# Problem statement
Every line below from the one with "Click the ($67.11)" through the one with "Task: Click Go Live in the status bar" is to be repeated exactly, with no picture among them.

# Saved entries
───

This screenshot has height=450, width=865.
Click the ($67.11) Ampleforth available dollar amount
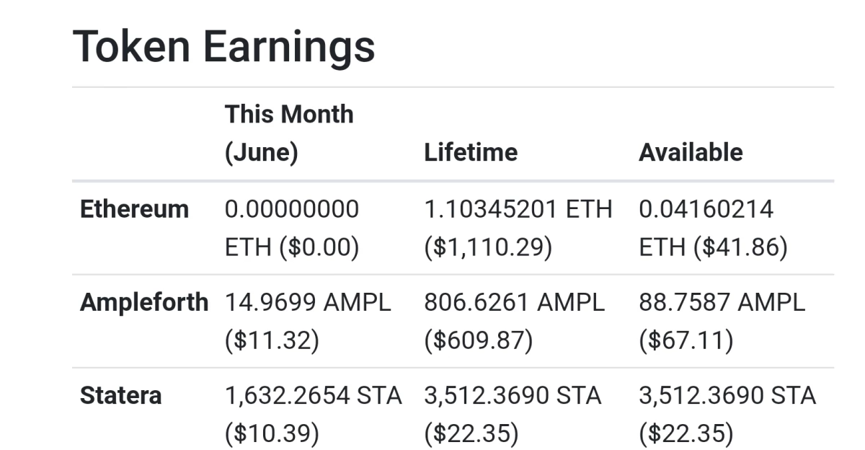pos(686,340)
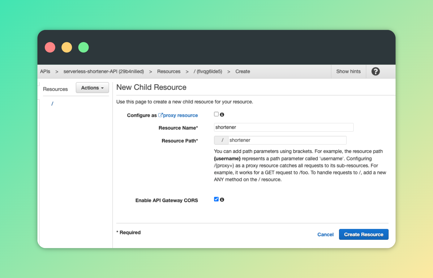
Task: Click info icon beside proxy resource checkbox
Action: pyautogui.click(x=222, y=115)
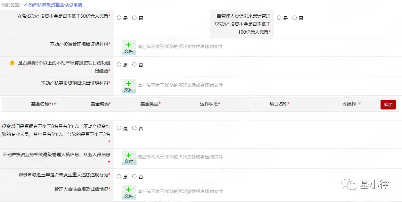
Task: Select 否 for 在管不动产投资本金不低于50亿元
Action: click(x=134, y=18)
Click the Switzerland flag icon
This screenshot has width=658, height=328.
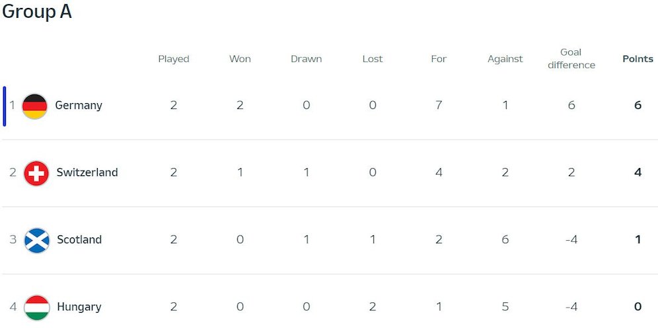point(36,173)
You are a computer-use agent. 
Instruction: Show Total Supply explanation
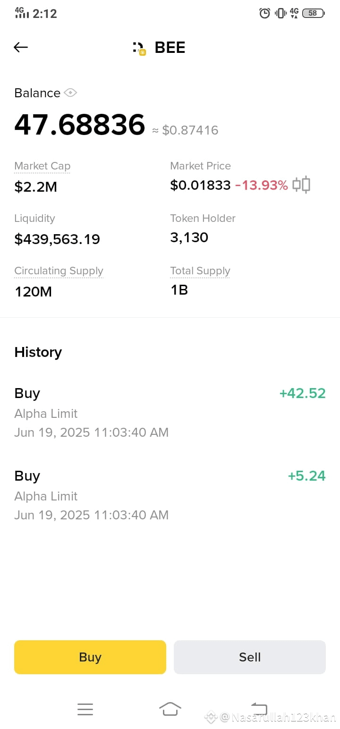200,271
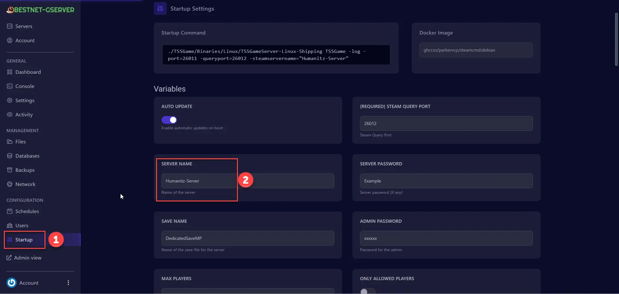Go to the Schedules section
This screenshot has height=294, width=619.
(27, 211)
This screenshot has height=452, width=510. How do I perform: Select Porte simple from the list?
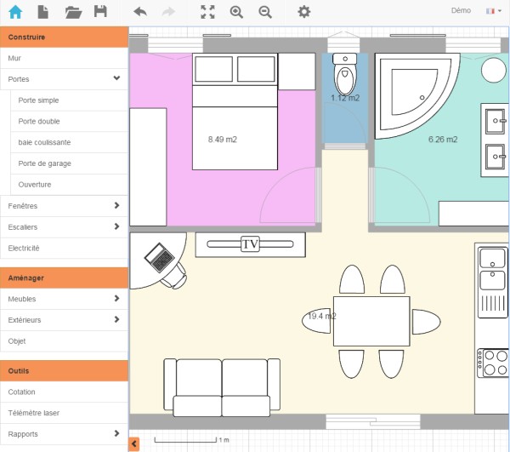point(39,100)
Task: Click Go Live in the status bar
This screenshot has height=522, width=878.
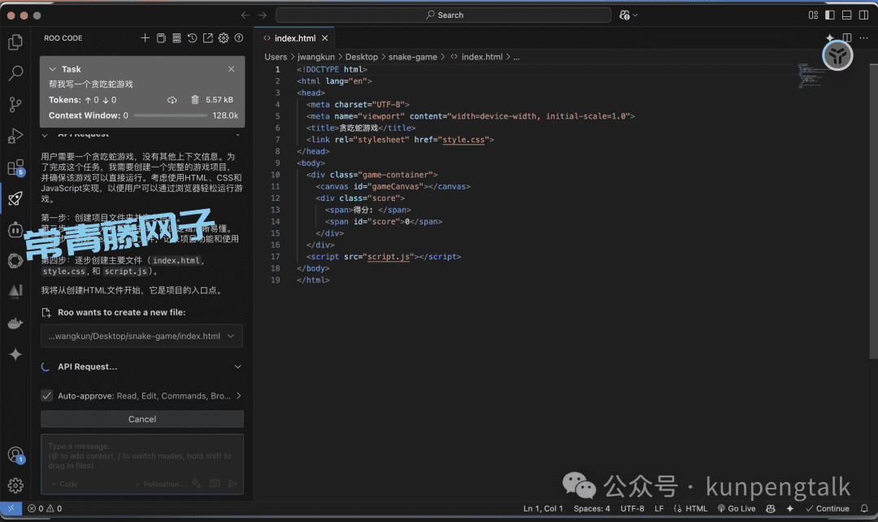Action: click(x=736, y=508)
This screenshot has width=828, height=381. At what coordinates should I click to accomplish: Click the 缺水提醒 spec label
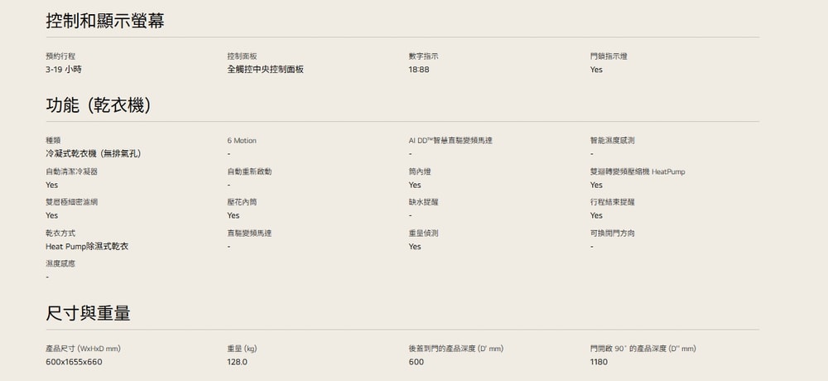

───

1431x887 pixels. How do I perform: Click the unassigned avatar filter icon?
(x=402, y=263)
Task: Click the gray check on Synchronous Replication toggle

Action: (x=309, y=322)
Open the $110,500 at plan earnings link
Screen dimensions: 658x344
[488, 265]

───

# Solution for this exercise
Click the ($67.11) Ampleforth available dollar amount
pos(686,340)
Task: Click info icon beside proxy resource checkbox
Action: pyautogui.click(x=222, y=115)
Task: Select 否 for 在管不动产投资本金不低于50亿元
Action: click(x=134, y=18)
Click the Switzerland flag icon
This screenshot has width=658, height=328.
point(36,173)
You are a computer-use agent. 
Instruction: Show Total Supply explanation
200,271
Go to the Schedules section
This screenshot has height=294, width=619.
(27, 211)
This screenshot has height=452, width=510. How do I perform: Select Porte simple from the list?
point(39,100)
Task: Click Go Live in the status bar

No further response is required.